The Purge’s long-range plan — to create a national political machine for Roosevelt Liberalism to ride in 1940, ignoring the expense to Roosevelt prestige of a few de feats in 1938 — had so far got precisely nowhere. In the three prime Purge States, the machinery evolved to carry Mr. Camp in Georgia, Governor Johnston in South Carolina and Representative Lewis in Maryland, was proven ineffective. Against the machines of the Senators unPurged, and reinstalled for another six years, the Purge machinery can hardly be expected to nominate delegates to the Democratic national convention of 1940. To perpetuate his Liberal program, in person or by proxy, Franklin Roosevelt must control that convention or found a third party and with it carry the country. After a Purge that did not purge, these tasks looked more formidable than before. Senator George sounded almost as though he were issuing an ultimatum to Franklin Roosevelt when he gently said last week: “All great Democrats bow to the will of the people.” Lacking only the outcome of the Purge v. John J. O’Connor of New York (this week), the one anti-Roosevelt Representative dignified with a place on the list, the whole Purge score stood last week as follows:

Marked heavily for Purging, openly fought, unPurged—Iowa’s Gillette, South Carolina’s Smith, Maryland’s Tydings, Georgia’s George.
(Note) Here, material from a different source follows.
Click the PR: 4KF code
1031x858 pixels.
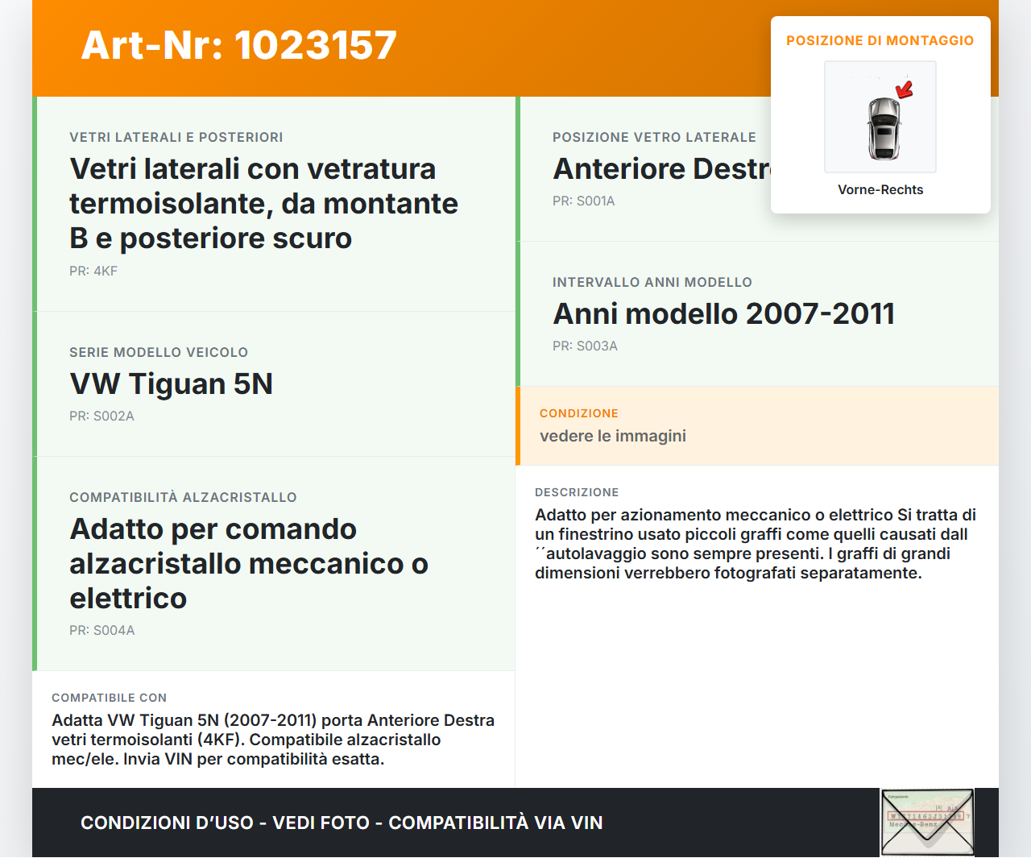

Marked lightly for Purging, not openly fought, unPurged—Indiana’s Van Nuys, Missouri’s Clark, Nevada’s McCarran, Colorado’s Adams, Connecticut’s Lonergan.

Marked lightly for Purging, not openly fought, Purged—Tennessee’s Berry.

Endorsed and renominated: over anti-or non-New Deal opposition (but not really involved in the Purge)—Florida’s Pepper, Alabama’s Hill, Kentucky’s Barkley, Kansas’ McGill, Arkansas’ Caraway, Ohio’s Bulkley, Oklahoma’s Thomas.

Defeated by local issues, not involved in the Purge—California’s McAdoo, Idaho’s Pope.

* The words used privately by the President in making up to Senator George after publicly asking for his defeat at Barnesville (TIME, Aug. 22).